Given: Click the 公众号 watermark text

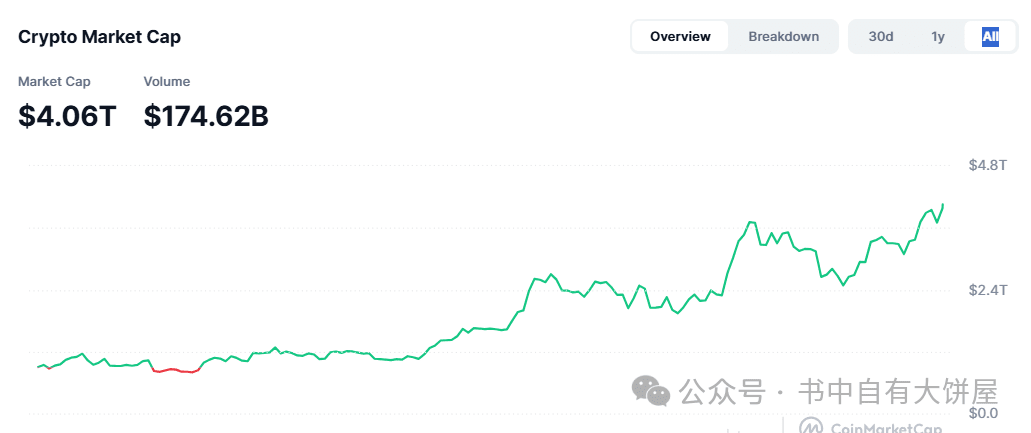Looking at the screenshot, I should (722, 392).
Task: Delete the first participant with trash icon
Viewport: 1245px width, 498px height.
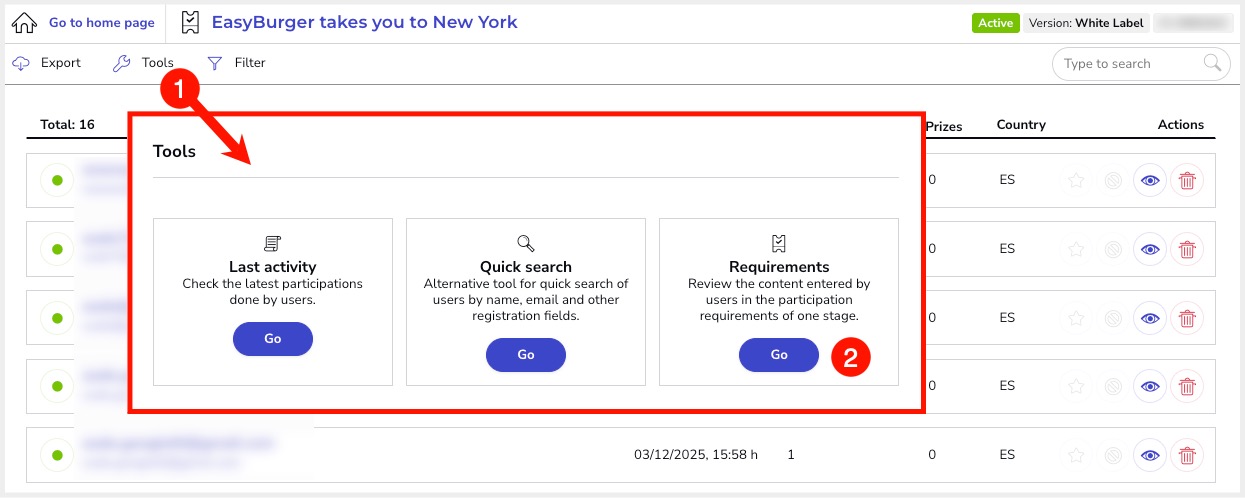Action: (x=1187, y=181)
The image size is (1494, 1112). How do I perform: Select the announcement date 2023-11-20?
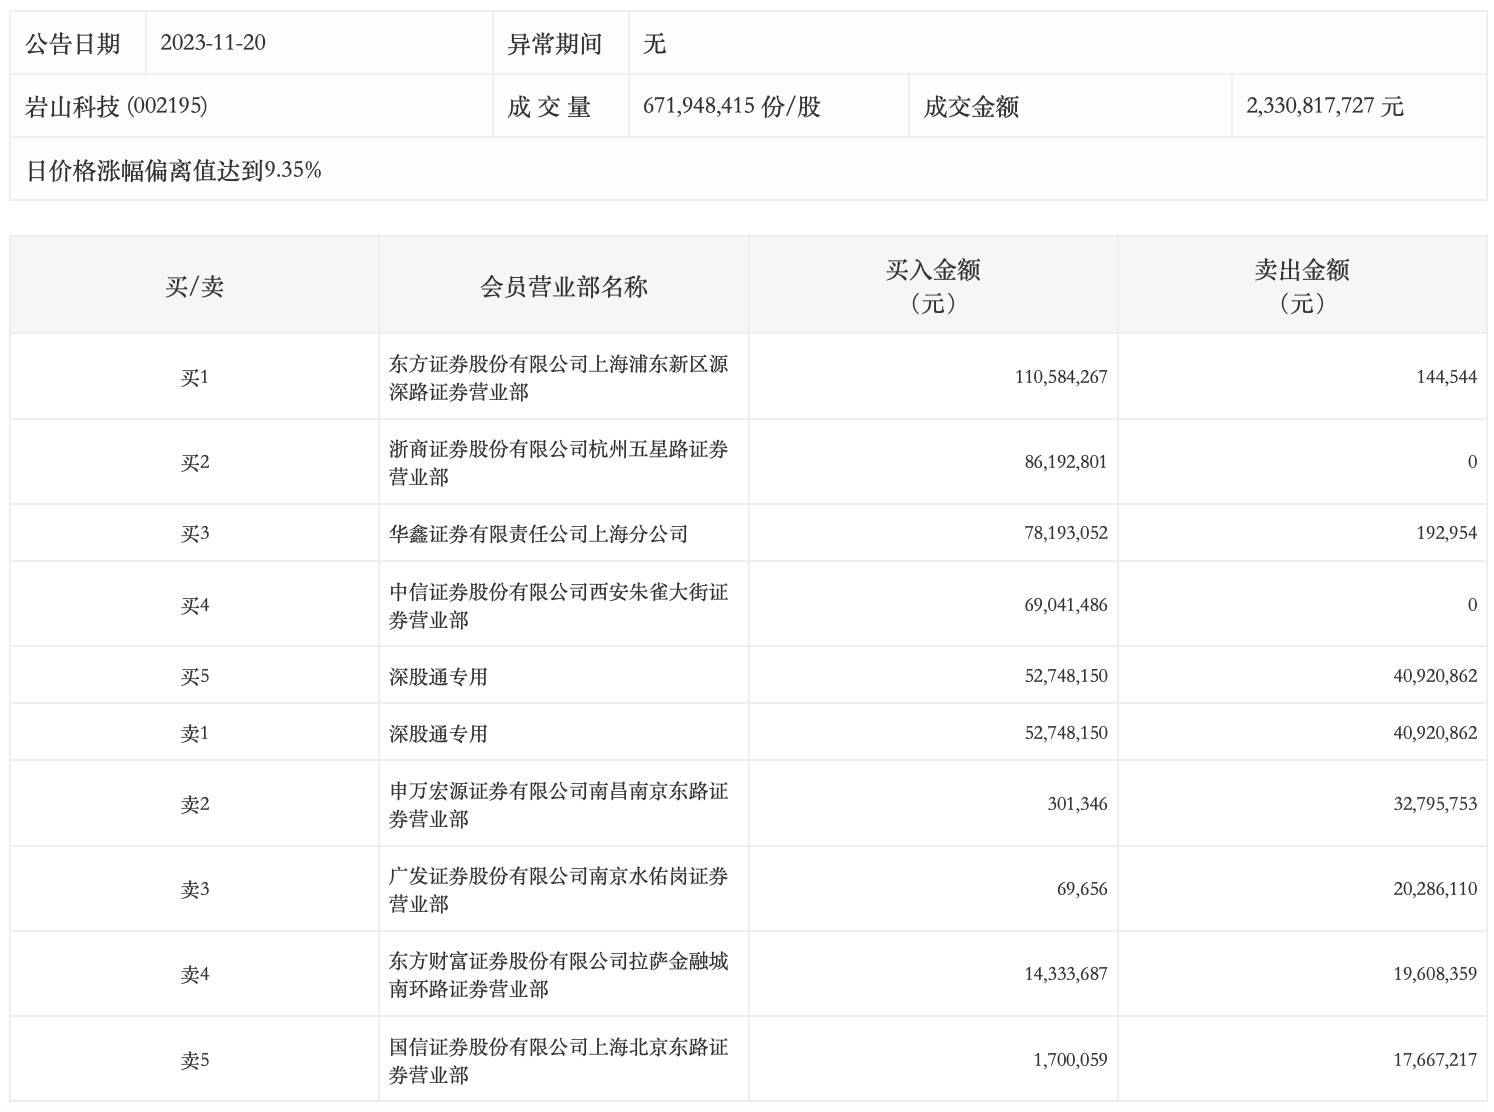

^^^^^^^^^^^^^^^^

§ WHAT YOU NEED TO DO
Leave out the pictures and reproduce the rest of the listing exactly.

§ SOLUTION TO THIS EXERCISE
Given: Click the 公众号 watermark text

Looking at the screenshot, I should (722, 392).
Task: Delete the first participant with trash icon
Viewport: 1245px width, 498px height.
Action: (x=1187, y=181)
The image size is (1494, 1112). How do I perform: Select the announcement date 2023-11-20?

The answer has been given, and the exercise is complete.